▶ _EXERCISE BRIEF_: Copy the entries exactly, through the "1333x896 pixels." line.

BEGIN DATASET EXTRACT

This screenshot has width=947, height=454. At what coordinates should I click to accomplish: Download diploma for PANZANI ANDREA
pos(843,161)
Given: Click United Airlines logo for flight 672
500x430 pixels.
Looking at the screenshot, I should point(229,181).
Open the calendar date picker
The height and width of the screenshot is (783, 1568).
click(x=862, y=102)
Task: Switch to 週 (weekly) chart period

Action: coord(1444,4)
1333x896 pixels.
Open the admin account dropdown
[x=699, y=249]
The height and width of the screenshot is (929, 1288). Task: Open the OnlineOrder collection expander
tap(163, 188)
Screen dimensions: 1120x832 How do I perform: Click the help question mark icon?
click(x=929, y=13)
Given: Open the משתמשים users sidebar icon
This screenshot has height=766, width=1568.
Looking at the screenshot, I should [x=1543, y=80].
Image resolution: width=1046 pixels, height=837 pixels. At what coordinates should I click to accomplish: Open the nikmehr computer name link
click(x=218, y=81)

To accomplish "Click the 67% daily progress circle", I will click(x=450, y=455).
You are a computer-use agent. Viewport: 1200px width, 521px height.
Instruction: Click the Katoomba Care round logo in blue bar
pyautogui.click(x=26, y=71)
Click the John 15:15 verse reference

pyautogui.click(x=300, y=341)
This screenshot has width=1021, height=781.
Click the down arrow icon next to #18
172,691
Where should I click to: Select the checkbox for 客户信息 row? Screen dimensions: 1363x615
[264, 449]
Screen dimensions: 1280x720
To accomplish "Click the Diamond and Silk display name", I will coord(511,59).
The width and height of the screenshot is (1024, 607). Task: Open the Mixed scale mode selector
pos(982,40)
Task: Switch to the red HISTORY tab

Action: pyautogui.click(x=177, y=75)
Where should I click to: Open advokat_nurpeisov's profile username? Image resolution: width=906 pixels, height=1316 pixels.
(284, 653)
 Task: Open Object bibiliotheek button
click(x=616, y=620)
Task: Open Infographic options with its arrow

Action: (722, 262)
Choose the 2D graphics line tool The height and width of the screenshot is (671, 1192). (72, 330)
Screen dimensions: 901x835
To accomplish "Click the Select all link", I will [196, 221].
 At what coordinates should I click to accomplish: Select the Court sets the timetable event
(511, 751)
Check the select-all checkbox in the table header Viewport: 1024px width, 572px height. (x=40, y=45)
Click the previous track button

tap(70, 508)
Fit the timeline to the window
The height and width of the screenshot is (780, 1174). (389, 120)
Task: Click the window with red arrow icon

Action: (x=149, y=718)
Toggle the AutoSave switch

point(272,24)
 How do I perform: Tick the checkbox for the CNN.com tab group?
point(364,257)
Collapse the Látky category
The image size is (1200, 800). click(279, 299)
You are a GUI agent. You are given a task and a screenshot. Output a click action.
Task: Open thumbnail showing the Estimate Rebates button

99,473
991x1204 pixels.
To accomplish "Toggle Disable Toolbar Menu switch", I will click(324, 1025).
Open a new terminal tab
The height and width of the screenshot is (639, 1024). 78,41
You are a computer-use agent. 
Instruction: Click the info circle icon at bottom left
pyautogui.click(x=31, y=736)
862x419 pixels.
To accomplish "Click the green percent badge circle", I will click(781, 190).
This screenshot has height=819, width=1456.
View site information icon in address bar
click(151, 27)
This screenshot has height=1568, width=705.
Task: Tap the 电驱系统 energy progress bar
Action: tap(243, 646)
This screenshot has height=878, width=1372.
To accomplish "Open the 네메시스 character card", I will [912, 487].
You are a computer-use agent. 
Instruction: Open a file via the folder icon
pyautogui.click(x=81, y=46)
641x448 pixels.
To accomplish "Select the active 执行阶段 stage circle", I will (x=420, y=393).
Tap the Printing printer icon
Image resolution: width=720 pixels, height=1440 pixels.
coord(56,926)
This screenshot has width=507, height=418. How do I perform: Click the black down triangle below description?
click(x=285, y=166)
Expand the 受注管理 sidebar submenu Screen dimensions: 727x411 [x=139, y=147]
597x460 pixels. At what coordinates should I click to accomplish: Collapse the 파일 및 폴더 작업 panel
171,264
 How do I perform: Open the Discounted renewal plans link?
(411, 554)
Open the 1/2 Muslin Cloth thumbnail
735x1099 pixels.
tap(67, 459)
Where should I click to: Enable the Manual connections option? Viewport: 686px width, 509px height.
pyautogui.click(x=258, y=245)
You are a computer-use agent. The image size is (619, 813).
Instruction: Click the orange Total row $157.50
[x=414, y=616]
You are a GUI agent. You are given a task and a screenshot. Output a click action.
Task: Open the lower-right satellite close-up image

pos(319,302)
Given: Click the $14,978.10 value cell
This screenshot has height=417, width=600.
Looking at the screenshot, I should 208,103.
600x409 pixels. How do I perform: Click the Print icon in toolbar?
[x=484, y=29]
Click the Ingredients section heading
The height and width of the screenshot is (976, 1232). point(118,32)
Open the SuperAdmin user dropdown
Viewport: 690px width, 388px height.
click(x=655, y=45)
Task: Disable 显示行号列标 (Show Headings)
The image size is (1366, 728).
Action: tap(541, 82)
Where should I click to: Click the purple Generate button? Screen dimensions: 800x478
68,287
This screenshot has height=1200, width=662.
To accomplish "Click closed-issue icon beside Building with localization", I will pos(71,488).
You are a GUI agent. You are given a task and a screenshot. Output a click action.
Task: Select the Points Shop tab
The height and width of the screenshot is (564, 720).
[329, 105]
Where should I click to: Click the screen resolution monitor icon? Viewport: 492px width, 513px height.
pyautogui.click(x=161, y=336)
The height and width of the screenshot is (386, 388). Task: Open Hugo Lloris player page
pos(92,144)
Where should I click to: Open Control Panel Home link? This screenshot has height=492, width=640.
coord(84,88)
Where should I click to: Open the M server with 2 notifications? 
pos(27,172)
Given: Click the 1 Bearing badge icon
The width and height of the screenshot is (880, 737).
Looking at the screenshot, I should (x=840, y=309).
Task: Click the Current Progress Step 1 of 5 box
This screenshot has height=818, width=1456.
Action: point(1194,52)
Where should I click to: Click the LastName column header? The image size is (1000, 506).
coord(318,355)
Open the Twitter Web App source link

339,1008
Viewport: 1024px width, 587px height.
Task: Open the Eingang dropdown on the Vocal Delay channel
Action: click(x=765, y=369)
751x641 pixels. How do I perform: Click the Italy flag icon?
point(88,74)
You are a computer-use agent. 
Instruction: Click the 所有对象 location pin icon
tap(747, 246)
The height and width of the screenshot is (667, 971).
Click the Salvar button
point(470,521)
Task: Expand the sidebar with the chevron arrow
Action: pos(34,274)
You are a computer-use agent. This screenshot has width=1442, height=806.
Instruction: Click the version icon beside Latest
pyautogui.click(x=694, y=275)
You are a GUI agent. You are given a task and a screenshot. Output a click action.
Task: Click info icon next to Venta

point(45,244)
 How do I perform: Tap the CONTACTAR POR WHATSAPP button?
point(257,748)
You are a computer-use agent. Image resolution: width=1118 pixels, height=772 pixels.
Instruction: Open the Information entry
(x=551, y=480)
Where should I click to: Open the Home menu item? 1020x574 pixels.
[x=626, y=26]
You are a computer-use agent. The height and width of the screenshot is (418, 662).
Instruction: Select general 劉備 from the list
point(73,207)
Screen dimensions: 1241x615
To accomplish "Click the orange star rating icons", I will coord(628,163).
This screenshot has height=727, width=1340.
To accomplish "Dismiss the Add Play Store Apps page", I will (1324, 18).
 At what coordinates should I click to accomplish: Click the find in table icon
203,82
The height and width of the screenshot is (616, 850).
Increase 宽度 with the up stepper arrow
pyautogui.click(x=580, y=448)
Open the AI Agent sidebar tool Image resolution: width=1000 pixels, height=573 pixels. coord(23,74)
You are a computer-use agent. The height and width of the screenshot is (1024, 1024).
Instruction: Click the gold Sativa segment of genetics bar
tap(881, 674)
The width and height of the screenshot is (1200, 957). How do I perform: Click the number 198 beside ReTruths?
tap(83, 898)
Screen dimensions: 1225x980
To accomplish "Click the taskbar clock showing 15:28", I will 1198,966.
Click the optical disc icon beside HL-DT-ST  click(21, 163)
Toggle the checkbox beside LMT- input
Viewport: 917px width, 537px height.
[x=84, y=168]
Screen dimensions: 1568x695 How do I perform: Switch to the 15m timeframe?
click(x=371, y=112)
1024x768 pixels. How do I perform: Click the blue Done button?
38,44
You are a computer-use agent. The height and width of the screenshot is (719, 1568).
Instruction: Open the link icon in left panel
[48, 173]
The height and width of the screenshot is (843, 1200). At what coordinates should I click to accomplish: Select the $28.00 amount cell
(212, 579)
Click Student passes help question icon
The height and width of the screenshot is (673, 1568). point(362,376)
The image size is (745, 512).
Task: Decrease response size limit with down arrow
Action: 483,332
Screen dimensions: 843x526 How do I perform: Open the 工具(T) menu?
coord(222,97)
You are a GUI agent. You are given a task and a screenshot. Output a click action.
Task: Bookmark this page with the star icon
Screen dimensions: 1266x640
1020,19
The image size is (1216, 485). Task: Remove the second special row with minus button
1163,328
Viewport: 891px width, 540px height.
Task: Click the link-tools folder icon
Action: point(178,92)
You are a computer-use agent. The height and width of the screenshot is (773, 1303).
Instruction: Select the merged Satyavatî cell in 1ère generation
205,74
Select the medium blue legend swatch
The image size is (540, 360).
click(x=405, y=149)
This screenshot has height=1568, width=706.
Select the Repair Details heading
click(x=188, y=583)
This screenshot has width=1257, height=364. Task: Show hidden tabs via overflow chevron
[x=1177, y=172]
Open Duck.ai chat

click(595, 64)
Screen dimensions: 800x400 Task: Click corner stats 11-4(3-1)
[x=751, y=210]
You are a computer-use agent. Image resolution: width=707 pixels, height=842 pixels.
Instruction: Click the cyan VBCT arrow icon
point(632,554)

END DATASET EXTRACT

▶ _ANSWER SPACE_:
This screenshot has width=947, height=454. At what coordinates should I click to accomplish: Download diploma for PANZANI ANDREA
pos(843,161)
Given: Click United Airlines logo for flight 672
500x430 pixels.
Looking at the screenshot, I should point(229,181).
Open the calendar date picker
The height and width of the screenshot is (783, 1568).
click(x=862, y=102)
Task: Switch to 週 (weekly) chart period

Action: coord(1444,4)
1333x896 pixels.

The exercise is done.